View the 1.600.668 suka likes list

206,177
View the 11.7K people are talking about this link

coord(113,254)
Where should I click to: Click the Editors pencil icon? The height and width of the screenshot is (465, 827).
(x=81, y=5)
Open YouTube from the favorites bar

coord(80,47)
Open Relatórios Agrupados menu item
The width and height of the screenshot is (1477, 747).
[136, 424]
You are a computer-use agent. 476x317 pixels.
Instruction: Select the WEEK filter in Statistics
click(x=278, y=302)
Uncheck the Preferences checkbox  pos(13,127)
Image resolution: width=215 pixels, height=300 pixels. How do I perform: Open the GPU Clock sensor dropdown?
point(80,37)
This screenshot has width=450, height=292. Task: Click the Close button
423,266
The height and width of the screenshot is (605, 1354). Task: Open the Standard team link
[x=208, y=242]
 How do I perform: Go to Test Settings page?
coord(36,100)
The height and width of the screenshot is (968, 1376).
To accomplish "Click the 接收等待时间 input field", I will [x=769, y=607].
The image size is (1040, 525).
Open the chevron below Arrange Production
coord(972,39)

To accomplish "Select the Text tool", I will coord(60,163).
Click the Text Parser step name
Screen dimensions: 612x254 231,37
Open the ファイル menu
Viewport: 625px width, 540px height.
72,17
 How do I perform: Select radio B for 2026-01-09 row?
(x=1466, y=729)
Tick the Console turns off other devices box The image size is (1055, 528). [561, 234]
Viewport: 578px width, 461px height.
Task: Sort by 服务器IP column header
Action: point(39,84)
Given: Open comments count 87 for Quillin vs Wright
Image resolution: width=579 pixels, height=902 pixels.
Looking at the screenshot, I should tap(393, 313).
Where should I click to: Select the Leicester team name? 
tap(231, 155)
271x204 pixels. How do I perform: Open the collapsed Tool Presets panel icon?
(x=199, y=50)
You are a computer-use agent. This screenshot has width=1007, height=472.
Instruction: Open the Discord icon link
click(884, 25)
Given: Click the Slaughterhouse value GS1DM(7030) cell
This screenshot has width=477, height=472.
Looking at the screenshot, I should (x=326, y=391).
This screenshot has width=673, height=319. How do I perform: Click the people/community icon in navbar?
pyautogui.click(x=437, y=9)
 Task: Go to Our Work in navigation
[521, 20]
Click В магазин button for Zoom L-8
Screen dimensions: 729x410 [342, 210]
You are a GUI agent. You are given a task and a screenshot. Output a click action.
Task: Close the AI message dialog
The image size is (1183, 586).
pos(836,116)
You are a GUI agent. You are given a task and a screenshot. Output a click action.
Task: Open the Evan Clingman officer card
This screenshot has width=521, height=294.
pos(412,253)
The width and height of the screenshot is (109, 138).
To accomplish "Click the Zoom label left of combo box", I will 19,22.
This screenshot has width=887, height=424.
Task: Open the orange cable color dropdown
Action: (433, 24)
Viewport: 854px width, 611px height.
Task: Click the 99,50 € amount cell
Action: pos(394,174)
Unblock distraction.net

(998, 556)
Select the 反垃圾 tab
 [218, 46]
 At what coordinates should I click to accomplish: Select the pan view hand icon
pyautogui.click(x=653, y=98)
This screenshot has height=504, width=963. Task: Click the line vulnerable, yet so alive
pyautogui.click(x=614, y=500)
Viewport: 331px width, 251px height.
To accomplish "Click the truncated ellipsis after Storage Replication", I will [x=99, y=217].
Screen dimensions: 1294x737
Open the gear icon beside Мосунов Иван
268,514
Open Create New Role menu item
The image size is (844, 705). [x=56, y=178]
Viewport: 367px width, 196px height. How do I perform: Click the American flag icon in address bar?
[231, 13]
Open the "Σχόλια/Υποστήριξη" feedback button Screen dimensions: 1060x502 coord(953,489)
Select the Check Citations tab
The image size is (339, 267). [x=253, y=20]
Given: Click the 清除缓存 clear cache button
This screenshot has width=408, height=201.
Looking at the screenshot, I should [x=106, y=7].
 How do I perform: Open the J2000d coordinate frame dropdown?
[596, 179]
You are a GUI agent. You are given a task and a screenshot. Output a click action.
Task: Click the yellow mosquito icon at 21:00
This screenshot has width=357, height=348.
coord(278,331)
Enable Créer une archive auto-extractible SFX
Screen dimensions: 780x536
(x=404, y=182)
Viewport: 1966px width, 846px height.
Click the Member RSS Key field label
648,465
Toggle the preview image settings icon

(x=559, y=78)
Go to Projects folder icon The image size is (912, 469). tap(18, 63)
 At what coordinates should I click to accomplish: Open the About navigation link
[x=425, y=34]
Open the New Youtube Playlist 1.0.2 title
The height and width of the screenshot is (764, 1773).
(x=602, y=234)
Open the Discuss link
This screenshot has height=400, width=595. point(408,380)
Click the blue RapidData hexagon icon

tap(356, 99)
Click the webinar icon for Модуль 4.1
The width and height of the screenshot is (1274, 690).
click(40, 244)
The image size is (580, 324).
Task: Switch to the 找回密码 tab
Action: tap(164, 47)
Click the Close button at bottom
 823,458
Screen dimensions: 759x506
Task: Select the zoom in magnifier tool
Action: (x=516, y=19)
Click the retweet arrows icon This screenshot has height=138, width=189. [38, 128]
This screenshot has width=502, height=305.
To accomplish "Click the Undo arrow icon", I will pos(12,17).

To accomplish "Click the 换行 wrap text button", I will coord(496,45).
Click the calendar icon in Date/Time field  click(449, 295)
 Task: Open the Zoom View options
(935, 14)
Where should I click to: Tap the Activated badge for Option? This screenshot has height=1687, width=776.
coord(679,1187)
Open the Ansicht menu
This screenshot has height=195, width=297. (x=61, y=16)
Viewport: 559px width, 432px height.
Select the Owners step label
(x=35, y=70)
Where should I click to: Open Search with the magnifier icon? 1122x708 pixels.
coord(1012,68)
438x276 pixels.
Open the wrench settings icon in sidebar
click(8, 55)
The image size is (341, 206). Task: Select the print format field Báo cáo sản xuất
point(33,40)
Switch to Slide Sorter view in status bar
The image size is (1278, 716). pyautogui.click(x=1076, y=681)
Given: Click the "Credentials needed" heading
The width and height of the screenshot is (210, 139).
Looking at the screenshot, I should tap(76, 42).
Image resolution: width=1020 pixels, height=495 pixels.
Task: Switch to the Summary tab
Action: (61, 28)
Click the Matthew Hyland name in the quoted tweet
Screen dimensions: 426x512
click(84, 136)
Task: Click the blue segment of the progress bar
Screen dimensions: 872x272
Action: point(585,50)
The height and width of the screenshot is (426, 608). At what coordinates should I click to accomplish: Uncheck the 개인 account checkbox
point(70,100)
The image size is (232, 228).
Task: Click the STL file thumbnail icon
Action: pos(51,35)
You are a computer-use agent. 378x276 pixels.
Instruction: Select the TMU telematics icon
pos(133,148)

▬▬▬▬▬▬▬▬▬▬

* [Directions for this task]:
Give back every entry above, complete and exact.

* [Solution for this exercise]:
View the 1.600.668 suka likes list

206,177
View the 11.7K people are talking about this link

coord(113,254)
Where should I click to: Click the Editors pencil icon? The height and width of the screenshot is (465, 827).
(x=81, y=5)
Open YouTube from the favorites bar

coord(80,47)
Open Relatórios Agrupados menu item
The width and height of the screenshot is (1477, 747).
[136, 424]
You are a computer-use agent. 476x317 pixels.
Instruction: Select the WEEK filter in Statistics
click(x=278, y=302)
Uncheck the Preferences checkbox  pos(13,127)
Image resolution: width=215 pixels, height=300 pixels. How do I perform: Open the GPU Clock sensor dropdown?
point(80,37)
This screenshot has width=450, height=292. Task: Click the Close button
423,266
The height and width of the screenshot is (605, 1354). Task: Open the Standard team link
[x=208, y=242]
 How do I perform: Go to Test Settings page?
coord(36,100)
The height and width of the screenshot is (968, 1376).
To accomplish "Click the 接收等待时间 input field", I will [x=769, y=607].
The image size is (1040, 525).
Open the chevron below Arrange Production
coord(972,39)

To accomplish "Select the Text tool", I will coord(60,163).
Click the Text Parser step name
Screen dimensions: 612x254 231,37
Open the ファイル menu
Viewport: 625px width, 540px height.
72,17
 How do I perform: Select radio B for 2026-01-09 row?
(x=1466, y=729)
Tick the Console turns off other devices box The image size is (1055, 528). [561, 234]
Viewport: 578px width, 461px height.
Task: Sort by 服务器IP column header
Action: point(39,84)
Given: Open comments count 87 for Quillin vs Wright
Image resolution: width=579 pixels, height=902 pixels.
Looking at the screenshot, I should tap(393, 313).
Where should I click to: Select the Leicester team name? 
tap(231, 155)
271x204 pixels. How do I perform: Open the collapsed Tool Presets panel icon?
(x=199, y=50)
You are a computer-use agent. This screenshot has width=1007, height=472.
Instruction: Open the Discord icon link
click(884, 25)
Given: Click the Slaughterhouse value GS1DM(7030) cell
This screenshot has width=477, height=472.
Looking at the screenshot, I should (x=326, y=391).
This screenshot has width=673, height=319. How do I perform: Click the people/community icon in navbar?
pyautogui.click(x=437, y=9)
 Task: Go to Our Work in navigation
[521, 20]
Click В магазин button for Zoom L-8
Screen dimensions: 729x410 [342, 210]
You are a GUI agent. You are given a task and a screenshot. Output a click action.
Task: Close the AI message dialog
The image size is (1183, 586).
pos(836,116)
You are a GUI agent. You are given a task and a screenshot. Output a click action.
Task: Open the Evan Clingman officer card
This screenshot has width=521, height=294.
pos(412,253)
The width and height of the screenshot is (109, 138).
To accomplish "Click the Zoom label left of combo box", I will 19,22.
This screenshot has width=887, height=424.
Task: Open the orange cable color dropdown
Action: (433, 24)
Viewport: 854px width, 611px height.
Task: Click the 99,50 € amount cell
Action: pos(394,174)
Unblock distraction.net

(998, 556)
Select the 反垃圾 tab
 [218, 46]
 At what coordinates should I click to accomplish: Select the pan view hand icon
pyautogui.click(x=653, y=98)
This screenshot has height=504, width=963. Task: Click the line vulnerable, yet so alive
pyautogui.click(x=614, y=500)
Viewport: 331px width, 251px height.
To accomplish "Click the truncated ellipsis after Storage Replication", I will [x=99, y=217].
Screen dimensions: 1294x737
Open the gear icon beside Мосунов Иван
268,514
Open Create New Role menu item
The image size is (844, 705). [x=56, y=178]
Viewport: 367px width, 196px height. How do I perform: Click the American flag icon in address bar?
[231, 13]
Open the "Σχόλια/Υποστήριξη" feedback button Screen dimensions: 1060x502 coord(953,489)
Select the Check Citations tab
The image size is (339, 267). [x=253, y=20]
Given: Click the 清除缓存 clear cache button
This screenshot has width=408, height=201.
Looking at the screenshot, I should [x=106, y=7].
 How do I perform: Open the J2000d coordinate frame dropdown?
[596, 179]
You are a GUI agent. You are given a task and a screenshot. Output a click action.
Task: Click the yellow mosquito icon at 21:00
This screenshot has width=357, height=348.
coord(278,331)
Enable Créer une archive auto-extractible SFX
Screen dimensions: 780x536
(x=404, y=182)
Viewport: 1966px width, 846px height.
Click the Member RSS Key field label
648,465
Toggle the preview image settings icon

(x=559, y=78)
Go to Projects folder icon The image size is (912, 469). tap(18, 63)
 At what coordinates should I click to accomplish: Open the About navigation link
[x=425, y=34]
Open the New Youtube Playlist 1.0.2 title
The height and width of the screenshot is (764, 1773).
(x=602, y=234)
Open the Discuss link
This screenshot has height=400, width=595. point(408,380)
Click the blue RapidData hexagon icon

tap(356, 99)
Click the webinar icon for Модуль 4.1
The width and height of the screenshot is (1274, 690).
click(40, 244)
The image size is (580, 324).
Task: Switch to the 找回密码 tab
Action: tap(164, 47)
Click the Close button at bottom
 823,458
Screen dimensions: 759x506
Task: Select the zoom in magnifier tool
Action: (x=516, y=19)
Click the retweet arrows icon This screenshot has height=138, width=189. [38, 128]
This screenshot has width=502, height=305.
To accomplish "Click the Undo arrow icon", I will pos(12,17).

To accomplish "Click the 换行 wrap text button", I will coord(496,45).
Click the calendar icon in Date/Time field  click(449, 295)
 Task: Open the Zoom View options
(935, 14)
Where should I click to: Tap the Activated badge for Option? This screenshot has height=1687, width=776.
coord(679,1187)
Open the Ansicht menu
This screenshot has height=195, width=297. (x=61, y=16)
Viewport: 559px width, 432px height.
Select the Owners step label
(x=35, y=70)
Where should I click to: Open Search with the magnifier icon? 1122x708 pixels.
coord(1012,68)
438x276 pixels.
Open the wrench settings icon in sidebar
click(8, 55)
The image size is (341, 206). Task: Select the print format field Báo cáo sản xuất
point(33,40)
Switch to Slide Sorter view in status bar
The image size is (1278, 716). pyautogui.click(x=1076, y=681)
Given: Click the "Credentials needed" heading
The width and height of the screenshot is (210, 139).
Looking at the screenshot, I should tap(76, 42).
Image resolution: width=1020 pixels, height=495 pixels.
Task: Switch to the Summary tab
Action: (61, 28)
Click the Matthew Hyland name in the quoted tweet
Screen dimensions: 426x512
click(84, 136)
Task: Click the blue segment of the progress bar
Screen dimensions: 872x272
Action: point(585,50)
The height and width of the screenshot is (426, 608). At what coordinates should I click to accomplish: Uncheck the 개인 account checkbox
point(70,100)
The image size is (232, 228).
Task: Click the STL file thumbnail icon
Action: pos(51,35)
You are a computer-use agent. 378x276 pixels.
Instruction: Select the TMU telematics icon
pos(133,148)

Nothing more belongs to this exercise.